SHORT EXERCISE — Reproduce the items starting at the first one and ending at the line containing "[x=43, y=125]", substituting "Brunch Club" for "Breakfast Club" and leaving everything else unchanged.

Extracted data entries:
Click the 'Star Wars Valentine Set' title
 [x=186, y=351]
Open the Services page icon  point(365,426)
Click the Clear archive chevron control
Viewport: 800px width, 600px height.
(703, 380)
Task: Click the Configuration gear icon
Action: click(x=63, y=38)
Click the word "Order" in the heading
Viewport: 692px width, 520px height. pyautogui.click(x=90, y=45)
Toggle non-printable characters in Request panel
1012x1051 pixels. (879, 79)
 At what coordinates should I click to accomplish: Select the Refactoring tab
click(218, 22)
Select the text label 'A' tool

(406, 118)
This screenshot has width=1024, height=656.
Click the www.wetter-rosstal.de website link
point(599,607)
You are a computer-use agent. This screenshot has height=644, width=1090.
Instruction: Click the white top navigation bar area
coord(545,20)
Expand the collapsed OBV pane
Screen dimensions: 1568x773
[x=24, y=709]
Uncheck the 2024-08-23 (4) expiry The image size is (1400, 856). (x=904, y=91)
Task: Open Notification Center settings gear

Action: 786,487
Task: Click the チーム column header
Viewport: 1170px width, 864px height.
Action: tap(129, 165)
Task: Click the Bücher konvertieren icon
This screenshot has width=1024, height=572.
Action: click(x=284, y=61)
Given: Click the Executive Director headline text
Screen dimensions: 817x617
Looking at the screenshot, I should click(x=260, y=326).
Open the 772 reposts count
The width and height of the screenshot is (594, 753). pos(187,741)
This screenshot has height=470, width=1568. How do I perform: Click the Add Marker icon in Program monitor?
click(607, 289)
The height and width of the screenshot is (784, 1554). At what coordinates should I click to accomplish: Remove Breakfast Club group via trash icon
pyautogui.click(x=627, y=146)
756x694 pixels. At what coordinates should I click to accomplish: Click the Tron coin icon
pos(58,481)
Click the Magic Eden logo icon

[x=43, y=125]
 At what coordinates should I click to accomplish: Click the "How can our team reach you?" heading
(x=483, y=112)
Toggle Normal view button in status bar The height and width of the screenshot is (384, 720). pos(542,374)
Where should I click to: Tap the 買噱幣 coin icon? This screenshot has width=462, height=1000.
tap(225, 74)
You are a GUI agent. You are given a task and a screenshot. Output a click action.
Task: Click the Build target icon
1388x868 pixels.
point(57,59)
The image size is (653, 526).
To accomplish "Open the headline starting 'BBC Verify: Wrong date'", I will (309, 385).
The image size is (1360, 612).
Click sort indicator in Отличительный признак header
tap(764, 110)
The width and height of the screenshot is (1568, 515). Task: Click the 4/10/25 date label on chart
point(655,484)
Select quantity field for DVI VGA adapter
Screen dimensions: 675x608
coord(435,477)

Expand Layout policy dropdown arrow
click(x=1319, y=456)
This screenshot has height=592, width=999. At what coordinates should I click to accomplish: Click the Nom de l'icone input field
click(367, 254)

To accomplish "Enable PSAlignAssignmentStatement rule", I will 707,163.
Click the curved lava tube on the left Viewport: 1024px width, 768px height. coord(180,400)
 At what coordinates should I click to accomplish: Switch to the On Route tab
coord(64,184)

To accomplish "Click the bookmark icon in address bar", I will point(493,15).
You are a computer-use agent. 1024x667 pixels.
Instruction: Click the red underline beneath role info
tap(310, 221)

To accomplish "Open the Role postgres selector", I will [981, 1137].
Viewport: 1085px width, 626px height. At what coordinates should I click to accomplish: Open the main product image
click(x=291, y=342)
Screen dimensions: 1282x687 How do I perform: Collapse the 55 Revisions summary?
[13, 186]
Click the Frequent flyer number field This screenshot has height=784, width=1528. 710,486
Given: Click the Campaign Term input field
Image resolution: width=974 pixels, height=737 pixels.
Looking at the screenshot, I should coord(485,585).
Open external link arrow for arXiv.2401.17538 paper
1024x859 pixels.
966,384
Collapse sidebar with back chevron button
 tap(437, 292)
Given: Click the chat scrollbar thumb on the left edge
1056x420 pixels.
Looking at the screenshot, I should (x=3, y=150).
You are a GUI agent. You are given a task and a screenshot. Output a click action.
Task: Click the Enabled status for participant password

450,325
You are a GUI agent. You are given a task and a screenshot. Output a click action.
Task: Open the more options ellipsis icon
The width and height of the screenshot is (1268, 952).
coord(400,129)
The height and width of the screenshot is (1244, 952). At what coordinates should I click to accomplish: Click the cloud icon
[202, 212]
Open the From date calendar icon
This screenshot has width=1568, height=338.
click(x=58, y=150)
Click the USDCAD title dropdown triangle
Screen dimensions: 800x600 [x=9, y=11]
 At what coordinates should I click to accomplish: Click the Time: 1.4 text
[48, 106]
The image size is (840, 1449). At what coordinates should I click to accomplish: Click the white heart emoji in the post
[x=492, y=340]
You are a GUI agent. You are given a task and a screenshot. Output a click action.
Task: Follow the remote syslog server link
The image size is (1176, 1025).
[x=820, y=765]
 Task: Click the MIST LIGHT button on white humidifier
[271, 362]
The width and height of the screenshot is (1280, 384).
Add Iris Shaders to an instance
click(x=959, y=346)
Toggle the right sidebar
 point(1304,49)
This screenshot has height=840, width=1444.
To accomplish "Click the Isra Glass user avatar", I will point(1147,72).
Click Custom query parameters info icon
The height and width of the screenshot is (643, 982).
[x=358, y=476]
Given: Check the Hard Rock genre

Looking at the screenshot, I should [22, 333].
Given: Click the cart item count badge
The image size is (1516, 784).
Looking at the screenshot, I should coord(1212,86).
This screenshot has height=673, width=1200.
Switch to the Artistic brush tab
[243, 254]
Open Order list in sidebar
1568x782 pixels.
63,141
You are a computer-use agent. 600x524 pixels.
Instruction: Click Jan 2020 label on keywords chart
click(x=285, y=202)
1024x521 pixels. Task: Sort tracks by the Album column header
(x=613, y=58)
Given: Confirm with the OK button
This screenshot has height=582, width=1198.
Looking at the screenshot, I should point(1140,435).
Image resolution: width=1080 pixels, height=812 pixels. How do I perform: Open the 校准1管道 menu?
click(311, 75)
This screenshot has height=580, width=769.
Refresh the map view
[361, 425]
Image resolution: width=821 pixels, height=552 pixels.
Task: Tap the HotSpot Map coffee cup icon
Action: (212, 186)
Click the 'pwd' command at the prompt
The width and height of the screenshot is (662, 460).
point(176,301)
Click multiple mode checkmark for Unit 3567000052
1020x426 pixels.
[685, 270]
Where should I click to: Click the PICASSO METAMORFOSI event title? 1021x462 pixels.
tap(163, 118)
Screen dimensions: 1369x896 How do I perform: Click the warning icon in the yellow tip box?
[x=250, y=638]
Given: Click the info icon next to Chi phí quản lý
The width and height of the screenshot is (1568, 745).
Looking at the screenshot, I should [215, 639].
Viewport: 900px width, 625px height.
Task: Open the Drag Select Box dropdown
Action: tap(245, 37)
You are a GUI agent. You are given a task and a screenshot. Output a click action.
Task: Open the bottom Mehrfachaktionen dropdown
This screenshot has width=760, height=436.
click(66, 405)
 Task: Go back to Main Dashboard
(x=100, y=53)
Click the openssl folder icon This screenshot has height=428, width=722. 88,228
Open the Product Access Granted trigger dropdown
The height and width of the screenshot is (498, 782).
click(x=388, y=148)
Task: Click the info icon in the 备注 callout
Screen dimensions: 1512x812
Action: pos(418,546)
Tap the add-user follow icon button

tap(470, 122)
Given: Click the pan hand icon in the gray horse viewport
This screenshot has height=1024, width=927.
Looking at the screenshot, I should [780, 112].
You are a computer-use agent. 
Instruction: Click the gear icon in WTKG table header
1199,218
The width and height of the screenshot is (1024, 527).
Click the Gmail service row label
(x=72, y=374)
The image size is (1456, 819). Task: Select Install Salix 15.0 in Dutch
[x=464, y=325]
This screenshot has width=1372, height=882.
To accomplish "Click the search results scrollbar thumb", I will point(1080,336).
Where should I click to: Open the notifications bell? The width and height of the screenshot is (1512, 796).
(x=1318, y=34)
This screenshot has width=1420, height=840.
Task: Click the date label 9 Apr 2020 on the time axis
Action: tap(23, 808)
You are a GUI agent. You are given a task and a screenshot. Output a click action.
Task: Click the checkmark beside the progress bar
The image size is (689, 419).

EXERCISE ANSWER —
Click the 'Star Wars Valentine Set' title
 [x=186, y=351]
Open the Services page icon  point(365,426)
Click the Clear archive chevron control
Viewport: 800px width, 600px height.
(703, 380)
Task: Click the Configuration gear icon
Action: click(x=63, y=38)
Click the word "Order" in the heading
Viewport: 692px width, 520px height. pyautogui.click(x=90, y=45)
Toggle non-printable characters in Request panel
1012x1051 pixels. (879, 79)
 At what coordinates should I click to accomplish: Select the Refactoring tab
click(218, 22)
Select the text label 'A' tool

(406, 118)
This screenshot has width=1024, height=656.
Click the www.wetter-rosstal.de website link
point(599,607)
You are a computer-use agent. This screenshot has height=644, width=1090.
Instruction: Click the white top navigation bar area
coord(545,20)
Expand the collapsed OBV pane
Screen dimensions: 1568x773
[x=24, y=709]
Uncheck the 2024-08-23 (4) expiry The image size is (1400, 856). (x=904, y=91)
Task: Open Notification Center settings gear

Action: 786,487
Task: Click the チーム column header
Viewport: 1170px width, 864px height.
Action: tap(129, 165)
Task: Click the Bücher konvertieren icon
This screenshot has width=1024, height=572.
Action: click(x=284, y=61)
Given: Click the Executive Director headline text
Screen dimensions: 817x617
Looking at the screenshot, I should click(x=260, y=326).
Open the 772 reposts count
The width and height of the screenshot is (594, 753). pos(187,741)
This screenshot has height=470, width=1568. How do I perform: Click the Add Marker icon in Program monitor?
click(607, 289)
The height and width of the screenshot is (784, 1554). At what coordinates should I click to accomplish: Remove Brunch Club group via trash icon
pyautogui.click(x=627, y=146)
756x694 pixels. At what coordinates should I click to accomplish: Click the Tron coin icon
pos(58,481)
Click the Magic Eden logo icon

[x=43, y=125]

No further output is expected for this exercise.